ACTIVITY: Please render the data below as a JSON list of strings, one string for each line, leaving out any blank lines.
--- TASK DATA Enclosed Below ---
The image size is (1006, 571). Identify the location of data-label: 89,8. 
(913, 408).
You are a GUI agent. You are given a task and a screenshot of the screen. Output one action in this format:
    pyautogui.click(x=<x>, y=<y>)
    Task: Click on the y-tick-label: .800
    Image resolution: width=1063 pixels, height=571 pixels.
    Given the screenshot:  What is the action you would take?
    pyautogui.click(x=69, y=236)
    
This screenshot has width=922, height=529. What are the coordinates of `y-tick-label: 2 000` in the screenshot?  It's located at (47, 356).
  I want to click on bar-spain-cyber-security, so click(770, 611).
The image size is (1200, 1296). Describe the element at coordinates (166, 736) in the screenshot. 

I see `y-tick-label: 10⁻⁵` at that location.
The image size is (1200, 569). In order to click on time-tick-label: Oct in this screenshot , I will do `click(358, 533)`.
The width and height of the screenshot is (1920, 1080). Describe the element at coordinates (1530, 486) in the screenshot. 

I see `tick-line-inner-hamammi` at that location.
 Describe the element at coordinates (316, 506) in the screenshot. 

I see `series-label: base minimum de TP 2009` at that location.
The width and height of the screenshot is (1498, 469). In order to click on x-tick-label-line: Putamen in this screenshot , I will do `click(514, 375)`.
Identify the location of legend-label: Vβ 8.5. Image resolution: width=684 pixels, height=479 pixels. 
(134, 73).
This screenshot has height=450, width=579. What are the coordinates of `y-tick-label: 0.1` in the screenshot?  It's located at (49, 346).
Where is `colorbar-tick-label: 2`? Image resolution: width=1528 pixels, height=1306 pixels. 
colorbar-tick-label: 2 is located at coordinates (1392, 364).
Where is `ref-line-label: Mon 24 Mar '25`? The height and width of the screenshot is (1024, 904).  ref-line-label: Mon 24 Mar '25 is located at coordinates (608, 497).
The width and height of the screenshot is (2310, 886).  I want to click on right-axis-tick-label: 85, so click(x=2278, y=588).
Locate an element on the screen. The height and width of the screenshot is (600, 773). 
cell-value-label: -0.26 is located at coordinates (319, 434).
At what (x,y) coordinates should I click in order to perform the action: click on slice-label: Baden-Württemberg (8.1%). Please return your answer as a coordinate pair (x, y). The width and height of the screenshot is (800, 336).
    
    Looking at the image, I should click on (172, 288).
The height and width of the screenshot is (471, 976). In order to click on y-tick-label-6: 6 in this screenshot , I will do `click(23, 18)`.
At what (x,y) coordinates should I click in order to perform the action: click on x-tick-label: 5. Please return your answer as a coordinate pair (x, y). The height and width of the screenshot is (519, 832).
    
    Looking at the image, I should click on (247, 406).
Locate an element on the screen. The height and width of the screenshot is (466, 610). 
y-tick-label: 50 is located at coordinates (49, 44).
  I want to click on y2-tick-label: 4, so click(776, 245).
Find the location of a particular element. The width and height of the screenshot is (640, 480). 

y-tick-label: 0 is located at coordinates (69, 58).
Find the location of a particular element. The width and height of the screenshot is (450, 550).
--- End of Enclosed TASK DATA ---
WRITTEN RESPONSE:
[
  "The image size is (1006, 571). Identify the location of data-label: 89,8. ",
  "(913, 408).",
  "You are a GUI agent. You are given a task and a screenshot of the screen. Output one action in this format:",
  "    pyautogui.click(x=<x>, y=<y>)",
  "    Task: Click on the y-tick-label: .800",
  "    Image resolution: width=1063 pixels, height=571 pixels.",
  "    Given the screenshot:  What is the action you would take?",
  "    pyautogui.click(x=69, y=236)",
  "This screenshot has width=922, height=529. What are the coordinates of `y-tick-label: 2 000` in the screenshot?  It's located at (47, 356).",
  "  I want to click on bar-spain-cyber-security, so click(770, 611).",
  "The image size is (1200, 1296). Describe the element at coordinates (166, 736) in the screenshot. ",
  "I see `y-tick-label: 10⁻⁵` at that location.",
  "The image size is (1200, 569). In order to click on time-tick-label: Oct in this screenshot , I will do `click(358, 533)`.",
  "The width and height of the screenshot is (1920, 1080). Describe the element at coordinates (1530, 486) in the screenshot. ",
  "I see `tick-line-inner-hamammi` at that location.",
  " Describe the element at coordinates (316, 506) in the screenshot. ",
  "I see `series-label: base minimum de TP 2009` at that location.",
  "The width and height of the screenshot is (1498, 469). In order to click on x-tick-label-line: Putamen in this screenshot , I will do `click(514, 375)`.",
  "Identify the location of legend-label: Vβ 8.5. Image resolution: width=684 pixels, height=479 pixels. ",
  "(134, 73).",
  "This screenshot has height=450, width=579. What are the coordinates of `y-tick-label: 0.1` in the screenshot?  It's located at (49, 346).",
  "Where is `colorbar-tick-label: 2`? Image resolution: width=1528 pixels, height=1306 pixels. ",
  "colorbar-tick-label: 2 is located at coordinates (1392, 364).",
  "Where is `ref-line-label: Mon 24 Mar '25`? The height and width of the screenshot is (1024, 904).  ref-line-label: Mon 24 Mar '25 is located at coordinates (608, 497).",
  "The width and height of the screenshot is (2310, 886).  I want to click on right-axis-tick-label: 85, so click(x=2278, y=588).",
  "Locate an element on the screen. The height and width of the screenshot is (600, 773). ",
  "cell-value-label: -0.26 is located at coordinates (319, 434).",
  "At what (x,y) coordinates should I click in order to perform the action: click on slice-label: Baden-Württemberg (8.1%). Please return your answer as a coordinate pair (x, y). The width and height of the screenshot is (800, 336).",
  "    Looking at the image, I should click on (172, 288).",
  "The height and width of the screenshot is (471, 976). In order to click on y-tick-label-6: 6 in this screenshot , I will do `click(23, 18)`.",
  "At what (x,y) coordinates should I click in order to perform the action: click on x-tick-label: 5. Please return your answer as a coordinate pair (x, y). The height and width of the screenshot is (519, 832).",
  "    Looking at the image, I should click on (247, 406).",
  "Locate an element on the screen. The height and width of the screenshot is (466, 610). ",
  "y-tick-label: 50 is located at coordinates (49, 44).",
  "  I want to click on y2-tick-label: 4, so click(776, 245).",
  "Find the location of a particular element. The width and height of the screenshot is (640, 480). ",
  "y-tick-label: 0 is located at coordinates (69, 58).",
  "Find the location of a particular element. The width and height of the screenshot is (450, 550)."
]